Ample clinical evidence indicates that women with thyroid disorders frequently exhibit menstrual disturbances and impaired fertility. In order to characterize the nature of thyroid hormone action in the ovary, the direct effects of triidothyronine (T 3) were investigated in vitro using a culture system of human luteinized granulosa cells. The presence of T 3 receptors was also searched in such cells. The cell cultures were maintained in serum-free Ham's F-10 medium in the absence or presence of hCG, with or without graded doses of T 3 (10 −11−10 −7 M), and cell proliferation (assessed by DNA content) as well as cell function (cAMP accumulation and progesterone secretion) determined.

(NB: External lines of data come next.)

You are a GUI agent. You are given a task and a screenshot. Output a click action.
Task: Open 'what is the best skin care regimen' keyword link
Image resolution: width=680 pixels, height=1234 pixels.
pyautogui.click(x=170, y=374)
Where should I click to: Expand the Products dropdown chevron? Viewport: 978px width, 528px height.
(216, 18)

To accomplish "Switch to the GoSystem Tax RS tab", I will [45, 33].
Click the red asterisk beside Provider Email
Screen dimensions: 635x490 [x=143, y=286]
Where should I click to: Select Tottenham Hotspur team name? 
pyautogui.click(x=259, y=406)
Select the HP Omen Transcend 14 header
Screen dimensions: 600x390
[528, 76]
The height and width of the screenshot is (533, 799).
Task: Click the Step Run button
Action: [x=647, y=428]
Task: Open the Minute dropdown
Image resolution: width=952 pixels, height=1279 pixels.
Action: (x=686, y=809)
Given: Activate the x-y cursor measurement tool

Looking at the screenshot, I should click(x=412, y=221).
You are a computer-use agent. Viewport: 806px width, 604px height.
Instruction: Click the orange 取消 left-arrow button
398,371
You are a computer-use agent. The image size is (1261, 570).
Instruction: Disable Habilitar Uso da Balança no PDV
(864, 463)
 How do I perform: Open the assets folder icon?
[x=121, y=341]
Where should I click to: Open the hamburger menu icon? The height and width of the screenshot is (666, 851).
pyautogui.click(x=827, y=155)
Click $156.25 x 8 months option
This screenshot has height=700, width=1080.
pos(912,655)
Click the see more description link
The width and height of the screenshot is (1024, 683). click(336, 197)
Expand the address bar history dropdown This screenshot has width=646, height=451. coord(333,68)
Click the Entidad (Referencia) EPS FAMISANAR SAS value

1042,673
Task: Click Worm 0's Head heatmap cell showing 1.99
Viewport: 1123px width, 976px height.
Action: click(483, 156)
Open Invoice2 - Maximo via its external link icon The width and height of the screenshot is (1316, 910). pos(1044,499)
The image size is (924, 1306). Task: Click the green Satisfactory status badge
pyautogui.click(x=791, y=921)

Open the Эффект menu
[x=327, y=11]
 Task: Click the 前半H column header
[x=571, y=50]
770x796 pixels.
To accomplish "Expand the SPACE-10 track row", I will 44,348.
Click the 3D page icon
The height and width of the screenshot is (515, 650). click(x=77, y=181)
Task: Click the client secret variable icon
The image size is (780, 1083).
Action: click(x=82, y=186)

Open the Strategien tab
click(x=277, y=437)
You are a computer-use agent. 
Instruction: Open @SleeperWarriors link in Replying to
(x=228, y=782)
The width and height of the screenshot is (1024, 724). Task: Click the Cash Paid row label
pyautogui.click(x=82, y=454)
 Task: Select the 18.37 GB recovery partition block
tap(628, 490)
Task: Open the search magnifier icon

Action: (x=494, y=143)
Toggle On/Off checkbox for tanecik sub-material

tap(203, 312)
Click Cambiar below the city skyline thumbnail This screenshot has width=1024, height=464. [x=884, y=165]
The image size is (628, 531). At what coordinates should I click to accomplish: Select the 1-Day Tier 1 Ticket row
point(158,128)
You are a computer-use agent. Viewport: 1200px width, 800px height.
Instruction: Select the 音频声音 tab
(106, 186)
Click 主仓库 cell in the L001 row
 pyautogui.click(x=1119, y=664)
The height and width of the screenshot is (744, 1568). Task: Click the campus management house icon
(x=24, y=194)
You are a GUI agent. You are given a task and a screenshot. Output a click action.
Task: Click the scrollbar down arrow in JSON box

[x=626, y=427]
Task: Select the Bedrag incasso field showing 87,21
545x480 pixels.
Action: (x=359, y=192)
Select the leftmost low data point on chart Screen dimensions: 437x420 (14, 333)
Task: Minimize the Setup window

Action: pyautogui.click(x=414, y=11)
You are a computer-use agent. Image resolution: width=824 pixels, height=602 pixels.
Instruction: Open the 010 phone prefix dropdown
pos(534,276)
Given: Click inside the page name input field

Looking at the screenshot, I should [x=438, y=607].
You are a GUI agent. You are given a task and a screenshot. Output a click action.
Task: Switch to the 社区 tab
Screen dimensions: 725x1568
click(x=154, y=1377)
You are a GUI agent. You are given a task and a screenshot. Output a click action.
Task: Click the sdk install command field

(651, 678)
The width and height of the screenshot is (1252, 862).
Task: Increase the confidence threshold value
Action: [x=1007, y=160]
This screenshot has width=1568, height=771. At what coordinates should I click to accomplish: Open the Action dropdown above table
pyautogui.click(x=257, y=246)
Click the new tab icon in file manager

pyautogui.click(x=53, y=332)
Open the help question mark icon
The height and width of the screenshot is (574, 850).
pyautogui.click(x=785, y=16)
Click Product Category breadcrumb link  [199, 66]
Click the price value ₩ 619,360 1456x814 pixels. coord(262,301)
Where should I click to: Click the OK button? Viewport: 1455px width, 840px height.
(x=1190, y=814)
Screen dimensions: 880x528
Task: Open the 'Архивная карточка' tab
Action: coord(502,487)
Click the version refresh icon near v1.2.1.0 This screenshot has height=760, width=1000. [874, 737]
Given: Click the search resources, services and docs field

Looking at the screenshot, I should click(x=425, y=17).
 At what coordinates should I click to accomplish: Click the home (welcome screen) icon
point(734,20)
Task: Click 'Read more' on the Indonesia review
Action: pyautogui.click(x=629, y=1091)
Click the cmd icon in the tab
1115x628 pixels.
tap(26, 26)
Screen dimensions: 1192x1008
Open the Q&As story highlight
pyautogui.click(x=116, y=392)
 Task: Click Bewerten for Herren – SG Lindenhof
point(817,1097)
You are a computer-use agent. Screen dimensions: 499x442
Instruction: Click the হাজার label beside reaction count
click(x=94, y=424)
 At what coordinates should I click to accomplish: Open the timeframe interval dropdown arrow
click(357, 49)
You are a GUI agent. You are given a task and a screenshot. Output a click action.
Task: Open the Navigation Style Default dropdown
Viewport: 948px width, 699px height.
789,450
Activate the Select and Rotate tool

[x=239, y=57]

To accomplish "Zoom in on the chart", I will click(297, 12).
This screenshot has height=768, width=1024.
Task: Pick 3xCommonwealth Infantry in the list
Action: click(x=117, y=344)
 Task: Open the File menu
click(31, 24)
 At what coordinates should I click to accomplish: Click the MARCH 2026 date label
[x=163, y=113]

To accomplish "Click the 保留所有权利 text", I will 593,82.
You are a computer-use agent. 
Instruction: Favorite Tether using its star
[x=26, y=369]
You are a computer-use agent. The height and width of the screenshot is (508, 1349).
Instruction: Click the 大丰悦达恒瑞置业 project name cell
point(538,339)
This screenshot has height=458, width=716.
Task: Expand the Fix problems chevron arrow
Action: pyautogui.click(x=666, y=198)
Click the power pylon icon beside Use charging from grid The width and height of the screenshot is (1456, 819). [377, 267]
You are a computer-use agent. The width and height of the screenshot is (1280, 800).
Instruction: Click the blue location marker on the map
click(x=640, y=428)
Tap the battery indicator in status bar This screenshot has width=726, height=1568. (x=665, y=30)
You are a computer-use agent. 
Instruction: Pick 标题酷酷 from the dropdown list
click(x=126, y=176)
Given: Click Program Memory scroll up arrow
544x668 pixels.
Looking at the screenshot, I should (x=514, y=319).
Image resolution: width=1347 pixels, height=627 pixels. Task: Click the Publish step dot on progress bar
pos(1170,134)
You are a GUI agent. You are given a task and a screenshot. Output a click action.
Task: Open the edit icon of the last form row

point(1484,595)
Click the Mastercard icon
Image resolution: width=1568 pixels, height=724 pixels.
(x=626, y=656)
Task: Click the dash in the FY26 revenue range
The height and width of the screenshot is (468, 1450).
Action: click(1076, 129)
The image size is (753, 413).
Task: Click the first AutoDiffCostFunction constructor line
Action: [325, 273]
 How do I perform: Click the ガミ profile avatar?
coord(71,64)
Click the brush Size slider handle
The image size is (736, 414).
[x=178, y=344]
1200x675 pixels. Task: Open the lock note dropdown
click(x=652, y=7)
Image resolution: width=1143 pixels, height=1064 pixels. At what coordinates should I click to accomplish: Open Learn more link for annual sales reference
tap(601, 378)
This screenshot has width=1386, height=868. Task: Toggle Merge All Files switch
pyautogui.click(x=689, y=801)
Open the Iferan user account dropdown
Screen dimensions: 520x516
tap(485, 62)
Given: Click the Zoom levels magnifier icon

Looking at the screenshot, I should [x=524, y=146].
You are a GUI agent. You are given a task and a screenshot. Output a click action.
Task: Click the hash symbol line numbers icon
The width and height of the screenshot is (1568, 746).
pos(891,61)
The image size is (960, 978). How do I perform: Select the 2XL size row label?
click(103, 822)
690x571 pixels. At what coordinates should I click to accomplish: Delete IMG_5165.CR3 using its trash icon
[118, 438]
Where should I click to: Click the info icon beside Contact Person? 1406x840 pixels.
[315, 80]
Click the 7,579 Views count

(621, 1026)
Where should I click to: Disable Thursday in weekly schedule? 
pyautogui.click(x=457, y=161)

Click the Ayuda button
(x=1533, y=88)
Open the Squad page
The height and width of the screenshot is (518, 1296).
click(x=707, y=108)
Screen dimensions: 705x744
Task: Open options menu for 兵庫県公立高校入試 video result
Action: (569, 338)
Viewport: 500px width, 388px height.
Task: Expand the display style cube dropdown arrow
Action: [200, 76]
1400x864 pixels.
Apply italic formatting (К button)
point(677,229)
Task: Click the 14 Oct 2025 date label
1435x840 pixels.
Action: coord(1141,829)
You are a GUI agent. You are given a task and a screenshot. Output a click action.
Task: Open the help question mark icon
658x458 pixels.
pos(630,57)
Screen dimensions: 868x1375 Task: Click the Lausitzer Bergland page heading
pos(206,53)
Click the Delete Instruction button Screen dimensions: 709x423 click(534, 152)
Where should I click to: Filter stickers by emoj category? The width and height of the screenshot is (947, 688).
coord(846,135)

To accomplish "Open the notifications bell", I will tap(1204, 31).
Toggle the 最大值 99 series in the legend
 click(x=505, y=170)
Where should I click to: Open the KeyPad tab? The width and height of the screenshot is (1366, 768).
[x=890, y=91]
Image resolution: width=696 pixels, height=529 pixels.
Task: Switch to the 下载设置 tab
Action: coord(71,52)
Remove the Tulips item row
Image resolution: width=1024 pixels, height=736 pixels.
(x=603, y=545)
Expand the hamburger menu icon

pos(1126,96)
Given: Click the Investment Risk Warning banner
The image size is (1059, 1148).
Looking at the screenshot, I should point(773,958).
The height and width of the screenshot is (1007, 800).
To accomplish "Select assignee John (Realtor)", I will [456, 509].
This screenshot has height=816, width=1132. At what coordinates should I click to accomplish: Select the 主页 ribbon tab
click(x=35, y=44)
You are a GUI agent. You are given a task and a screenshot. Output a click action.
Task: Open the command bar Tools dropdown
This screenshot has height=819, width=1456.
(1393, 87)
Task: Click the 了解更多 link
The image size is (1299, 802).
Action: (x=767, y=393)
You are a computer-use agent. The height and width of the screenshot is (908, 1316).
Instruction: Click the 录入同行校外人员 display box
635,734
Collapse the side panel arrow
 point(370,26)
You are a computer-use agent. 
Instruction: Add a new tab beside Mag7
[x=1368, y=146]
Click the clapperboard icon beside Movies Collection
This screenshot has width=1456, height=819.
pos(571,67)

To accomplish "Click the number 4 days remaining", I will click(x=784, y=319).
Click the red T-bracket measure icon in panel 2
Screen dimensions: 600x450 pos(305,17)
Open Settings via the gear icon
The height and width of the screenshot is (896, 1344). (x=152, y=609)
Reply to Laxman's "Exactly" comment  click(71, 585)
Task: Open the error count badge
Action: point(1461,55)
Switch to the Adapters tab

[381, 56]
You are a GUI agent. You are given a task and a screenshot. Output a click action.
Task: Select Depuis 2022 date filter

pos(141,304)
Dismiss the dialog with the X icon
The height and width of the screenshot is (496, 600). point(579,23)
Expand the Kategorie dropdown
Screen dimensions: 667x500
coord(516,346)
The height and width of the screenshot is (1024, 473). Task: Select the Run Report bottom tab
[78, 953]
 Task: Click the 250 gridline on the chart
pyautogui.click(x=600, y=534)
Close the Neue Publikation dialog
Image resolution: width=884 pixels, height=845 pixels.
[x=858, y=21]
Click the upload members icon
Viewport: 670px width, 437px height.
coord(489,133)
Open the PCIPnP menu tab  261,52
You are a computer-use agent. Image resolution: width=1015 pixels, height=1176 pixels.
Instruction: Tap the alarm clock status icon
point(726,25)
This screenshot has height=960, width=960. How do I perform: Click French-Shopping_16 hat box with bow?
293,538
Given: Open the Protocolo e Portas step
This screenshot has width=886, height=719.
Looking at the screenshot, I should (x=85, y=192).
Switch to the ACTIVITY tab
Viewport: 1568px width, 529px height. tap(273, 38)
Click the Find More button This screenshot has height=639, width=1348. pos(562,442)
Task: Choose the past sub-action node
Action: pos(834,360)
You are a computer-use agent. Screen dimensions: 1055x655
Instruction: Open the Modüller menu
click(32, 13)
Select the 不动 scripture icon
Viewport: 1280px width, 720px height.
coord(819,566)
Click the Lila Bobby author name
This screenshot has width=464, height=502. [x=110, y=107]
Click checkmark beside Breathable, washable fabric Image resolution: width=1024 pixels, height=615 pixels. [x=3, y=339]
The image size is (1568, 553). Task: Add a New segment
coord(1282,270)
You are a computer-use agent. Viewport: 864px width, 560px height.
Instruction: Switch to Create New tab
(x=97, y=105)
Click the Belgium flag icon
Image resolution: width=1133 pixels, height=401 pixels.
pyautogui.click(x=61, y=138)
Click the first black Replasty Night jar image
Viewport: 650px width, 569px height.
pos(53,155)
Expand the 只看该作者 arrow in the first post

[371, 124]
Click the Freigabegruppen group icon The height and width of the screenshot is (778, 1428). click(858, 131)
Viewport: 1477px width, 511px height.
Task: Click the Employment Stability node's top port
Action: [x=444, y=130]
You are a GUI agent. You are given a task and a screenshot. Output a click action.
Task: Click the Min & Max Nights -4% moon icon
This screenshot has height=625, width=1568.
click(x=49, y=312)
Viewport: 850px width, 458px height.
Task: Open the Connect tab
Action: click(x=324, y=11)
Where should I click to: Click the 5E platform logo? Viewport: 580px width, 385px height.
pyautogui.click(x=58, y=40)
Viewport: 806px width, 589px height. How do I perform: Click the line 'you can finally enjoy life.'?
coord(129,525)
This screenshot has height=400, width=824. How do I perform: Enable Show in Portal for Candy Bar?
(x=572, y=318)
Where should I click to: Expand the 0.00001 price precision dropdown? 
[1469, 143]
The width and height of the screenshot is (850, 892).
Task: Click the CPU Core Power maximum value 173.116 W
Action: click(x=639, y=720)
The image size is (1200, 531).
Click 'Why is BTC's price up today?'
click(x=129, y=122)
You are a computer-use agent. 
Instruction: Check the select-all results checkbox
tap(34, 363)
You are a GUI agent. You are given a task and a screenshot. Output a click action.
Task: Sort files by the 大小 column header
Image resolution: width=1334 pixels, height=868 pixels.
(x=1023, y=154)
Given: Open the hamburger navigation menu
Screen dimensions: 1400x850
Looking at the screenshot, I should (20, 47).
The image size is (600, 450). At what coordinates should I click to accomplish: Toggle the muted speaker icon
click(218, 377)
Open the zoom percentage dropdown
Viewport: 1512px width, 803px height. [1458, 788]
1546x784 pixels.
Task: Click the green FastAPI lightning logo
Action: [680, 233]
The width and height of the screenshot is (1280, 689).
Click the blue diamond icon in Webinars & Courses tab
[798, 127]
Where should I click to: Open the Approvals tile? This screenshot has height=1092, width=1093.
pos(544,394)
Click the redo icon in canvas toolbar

T 3 alone stimulated cell proliferation. hCG, on the other hand, was anti-mitogenic and T 3 combined with hCG inhibited cell growth even further, reaching levels below those reached by either control or hCG alone. Exposure of cells to T 3 markedly enhanced hCG-induced cAMP accumulation. Addition of 1-methyl-3-isobutylxanthine (MIX) abolished the cAMP-stimulatory effect elicited by T 3, suggesting that the thyroid hormone may act, as MIX, by inhibiting phosphodiesterase. T 3 was devoid of any influence on basal progesterone secretion, but inhibited hCG-induced secretion of the steroid. The effects of T 3 are not accounted for by changes in cell number since the influence of thyroid hormone on cAMP and steroid secretion were expressed per μg DNA. The action of thyroid hormone on ovarian function and growth may be receptor-mediated since saturable, high affinity ( K D = 4.2 ± 0.8 × 10 −10M), low capacity (1510 ± 152 fmol/mg DNA) T 3 binding sites were found in the nuclei of human luteinized granulosa cells. Optimal conditions for T 3 binding to the nuclei of such cells were determined. In conclusion, we have demonstrated that human luteinized granulosa cells contain thyroid hormone binding sites and that these cells serve as target to T 3 action, in particular T 3 modulating hCG-mediated ovarian cell proliferation and function. Our in vitro data of a direct T 3 ovarian influence may account for the in vivo indications of a thyroid-ovarian connection.